Um also im Kanzlerinnen-Sprech zu bleiben, es ist wenig hilfreich, wenn wir nun Männer im Land haben, die Kritik an der Flüchtlingspolitik als männliches Potenzgebaren abtun, denn sie helfen damit weder der Integration von Flüchtlingen, noch dem Erhalt der Errungenschaften der Emanzipation. Die Kritik von Frauen an der Flüchtlingspolitik wiederum als irgendwie rechts abzutun, nur weil die Kategorie männlicher Chauvi nicht passt, offenbart die zweite Flanke dieser gesamten Argumentation.
…MAN MUSS SICH SCHON ARG VERBIEGEN, DAS UNTER EINEN HUT ZU BEKOMMEN
Denn der klassische, gutmeinende Linke steht im Dilemma, verschiedene Opfergruppen, die er zu verteidigen sucht, auf der linken Seite vereinen zu wollen, die dort aber gemeinsam nicht hinpassen und sich gegenseitig nicht immer wohlgesonnen sind. Wenn der Herr Flüchtling wegen seines Frauenbildes nicht kritisiert werden darf, obwohl man doch für Frauenrechte ist, muss man sich schon arg verbiegen, das unter einen Hut zu bekommen. Migranten, Flüchtlinge, Muslime, Frauen, Schwule, Transsexuelle, usw. sind als Opfergruppe nicht homogen, sondern teilweise Feinde im gleichen Bett.

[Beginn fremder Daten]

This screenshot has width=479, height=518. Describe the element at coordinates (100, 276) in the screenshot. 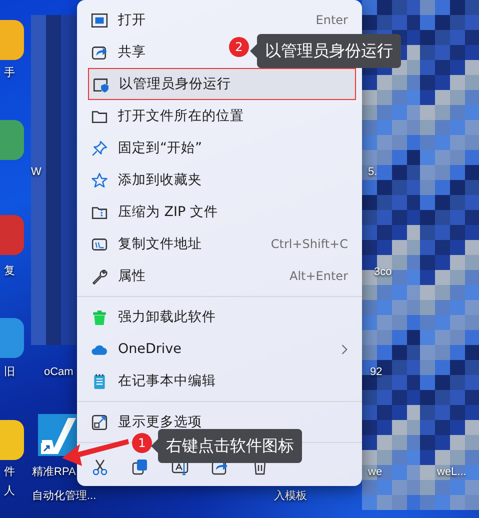

I see `wrench-icon` at that location.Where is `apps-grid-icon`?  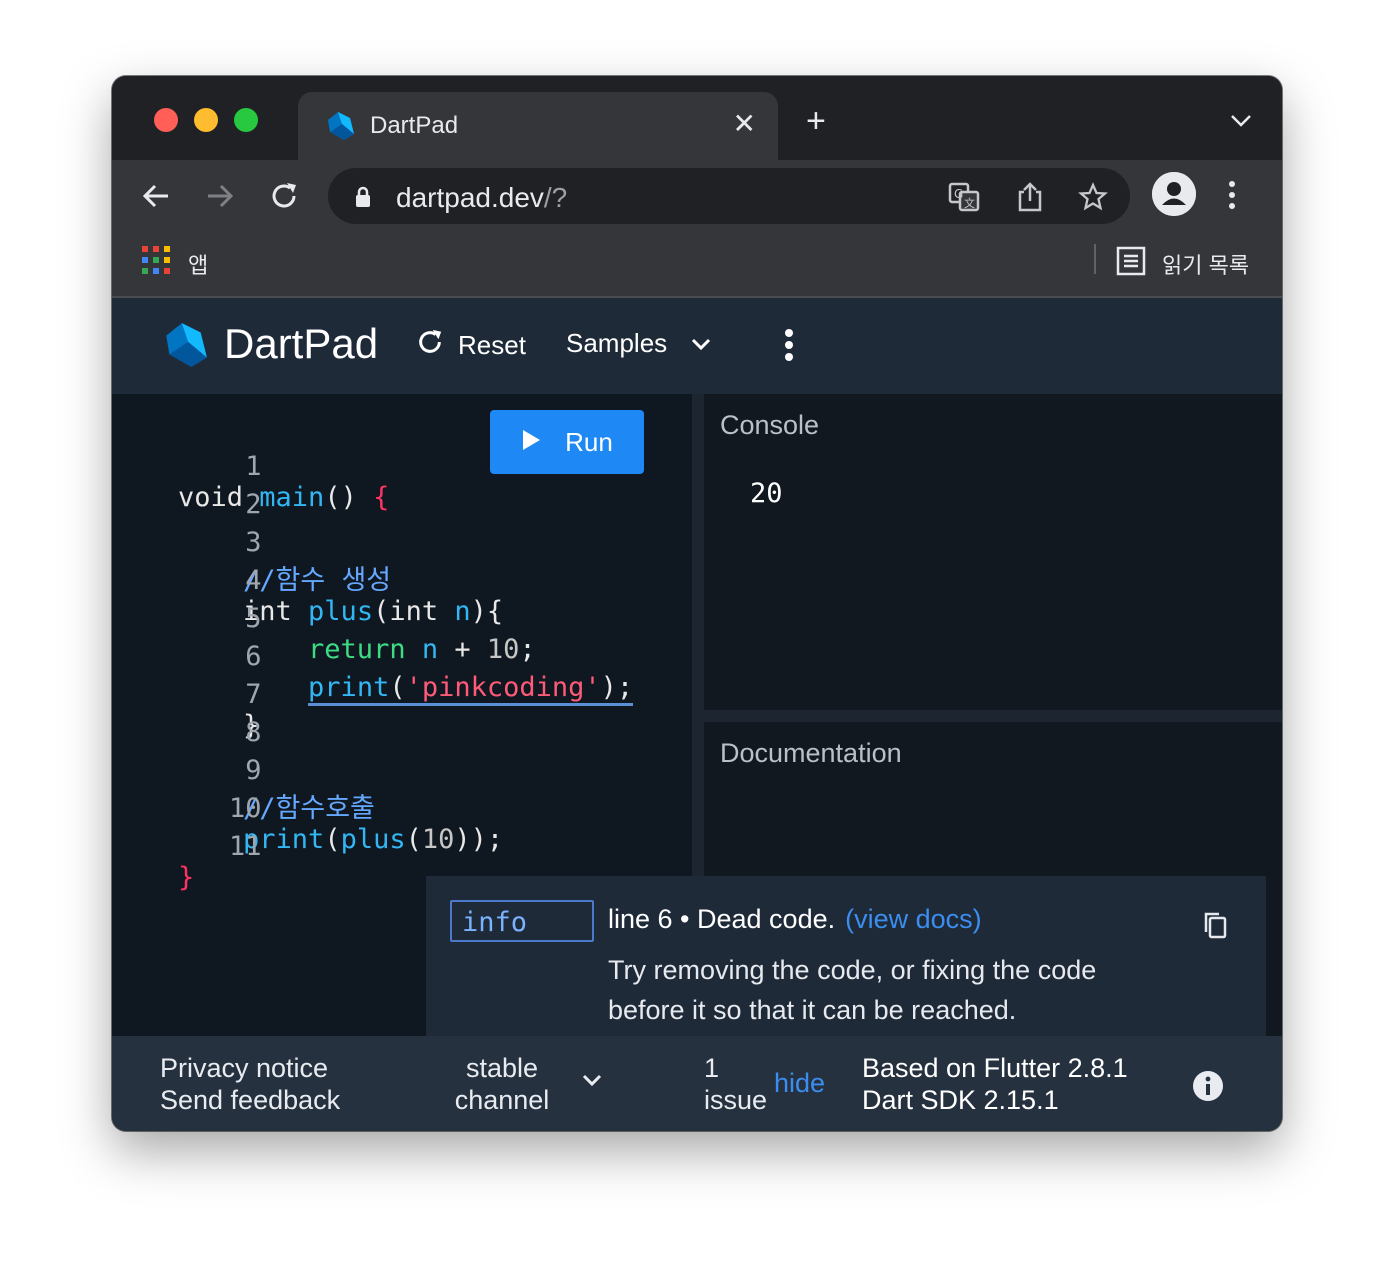
apps-grid-icon is located at coordinates (156, 262).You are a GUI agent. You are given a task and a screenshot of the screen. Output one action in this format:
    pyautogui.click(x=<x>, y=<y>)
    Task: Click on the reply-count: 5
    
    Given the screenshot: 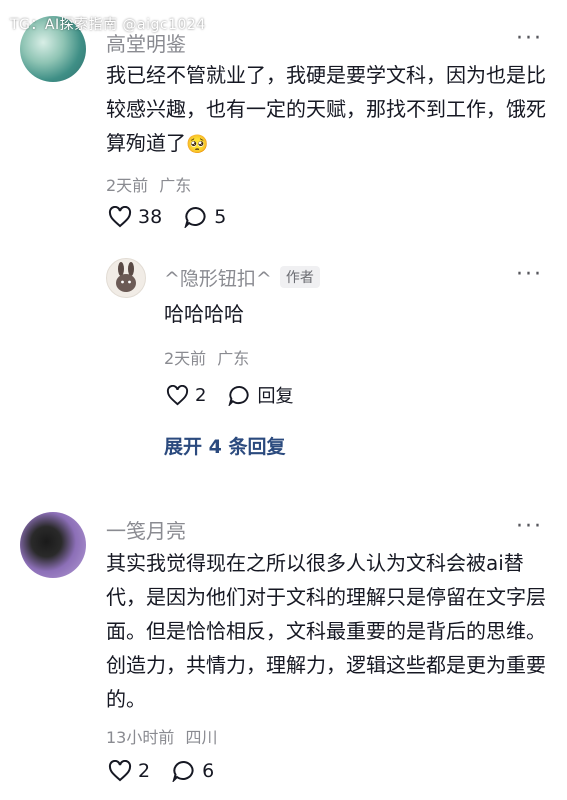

Was wir also brauchen, ist ein positives Männerbild, das als Vorbild zur Integration gelten kann. Eines in dem Männer stark sein dürfen, ohne dass dies Frauenunterdrückung bedeutet. Eines das Männer selbst definieren dürfen, denn wir Frauen definieren unseres ja auch selbst. Eines indem Frauen auch von Männern kritisiert werden dürfen, weil sie auch daneben liegen können. Eines indem man Mann sein darf, ohne gleichzeitig brav an seiner eigenen Dekonstruktion mitarbeiten zu müssen. Dann, vielleicht, hätten wir ein Gesellschaftsbild, in das man alle integrieren kann, auch den deutschen Mann.